Prices of private homes in Singapore fell 1.5 per cent quarter-on-quarter, higher than the 0.4 per cent decline in Q2 2016 – indicating continued pressure on private residential prices. With the property market continuing to operate in a tight financing and regulatory environment, Singapore’s private property market remains firmly within the down-cycle. This is the 12th consecutive quarter of decline which shows the sustained effectiveness of the numerous rounds of cooling measures.

"The greater fall in Q3 suggests that private residential prices is still under some considerable pressure due possibly to the continued enforcement of the cooling measures. I fully expect prices to continue its price correction for the next 2 quarters at least - decreasing by up to 3 per cent in 2016 - this is the lowest in the last 3 years.”

Broad based decline for all segments

After 2 consecutive quarters of price increases, luxury properties in the CCR fell 1.8 per cent after rising 0.3 per cent each, in the past 2 quarters. This is the largest fall in the CCR in the last 10 quarters.

“Though CCR properties are now more affordable than the past 2 or 3 years, we cannot discount the fact that buyers are still price sensitive and cautious, therefore sellers and developers have to be realistic about their pricing. The presence of high number of unsold stock does present buyers with many options.” In the RCR, prices fell 1.3 per cent in Q3 – the largest decline in the last 3 quarters.

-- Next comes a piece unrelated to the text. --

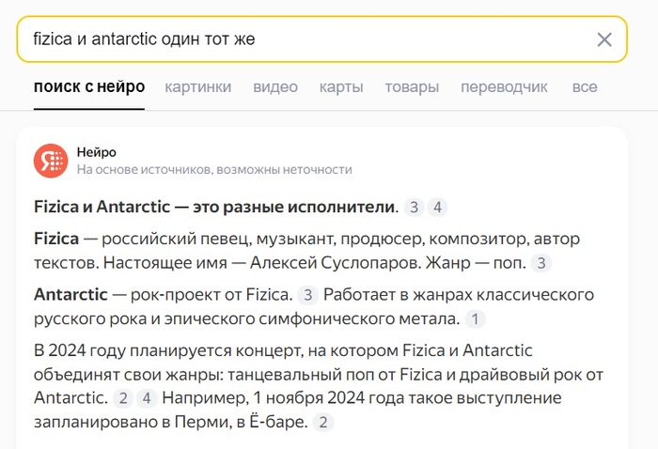Screen dimensions: 658x449
Task: Show the "все" tab
Action: click(x=585, y=87)
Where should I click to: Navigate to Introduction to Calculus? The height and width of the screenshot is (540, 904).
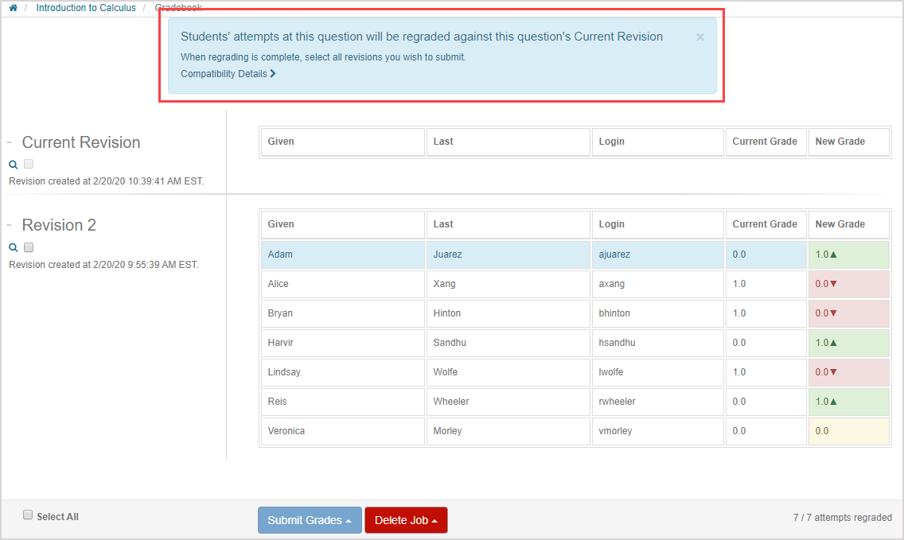point(86,7)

Mass market property prices also fell 1.2 per cent in the quarter.

Buyers of properties in the OCR and to a certain extent, the RCR, are generally more price sensitive, targeting properties with prices ranging from S$1,000-S$1,500psf in the mass market segment, and S$1,500-$2,000psf in the mid-tier segment.

Such buyers are usually bargain hunting, or looking for ‘value-buys’ – as such, the ability to take up loans is critical for their purchase decision – but many are hampered by the TDSR as Mr. Ismail believes that more potential buyers are finding greater difficulty to invest in a private home with a price quantum beyond $1.3 million given the lending curbs - and the situation is compounded by the ABSD.

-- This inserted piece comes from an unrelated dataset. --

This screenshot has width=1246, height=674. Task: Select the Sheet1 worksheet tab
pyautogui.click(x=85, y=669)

Most purchasers are home-stayers and a significant group of them fall into the HDB-upgrader category. However, recent price indices from HDB and URA have fallen in the last couple of years, which again have impacted their upgrading ambitions.

“The non-increment in prices of HDB resale properties have led to a smaller gain achieved from the sale – which will in turn, limit the budget for their new private property and may cause some to put their plans on hold because the potential profit is insufficient to allow them to upgrade”.

In addition, secondary market sellers also face stiff competition from developers who are continuing to launch projects at attractive prices and incentives. As a result, re-sellers may have to lower prices in order to make a sale.

Outlook for 2016

There seems to be little respite for the private residential property market at least in the short term. This is due to the continued enforcement of the property measures and a large oncoming supply of homes. As such, Mr. Ismail predicts that a buyer’s market is expected to persist until the end of the year.

“We expect prices to remain relatively stable with a bit of downward pressure in 2016. Developers will continue to adjust launch prices to match the current inertia in the market, but will not drop prices too much due to the high price in which they have secured the land. Similarly, resale prices will take cue from the primary market in a bid to attract buyers”, said Mr. Ismail.

In view of these downside pressures, prices of private residential properties are projected to remain on a path of moderation. Furthermore, developers’ land bid strategies are expected to remain measured in the highly regulated residential property market, allowing them more flexibility in adjusting prices to encourage home purchases.

“However, Singapore’s property will be the asset choices of the most due to the economic and political stability and strong currency. As long as the macroeconomic environment remains stable, the residential market will remain resilient in the months to come."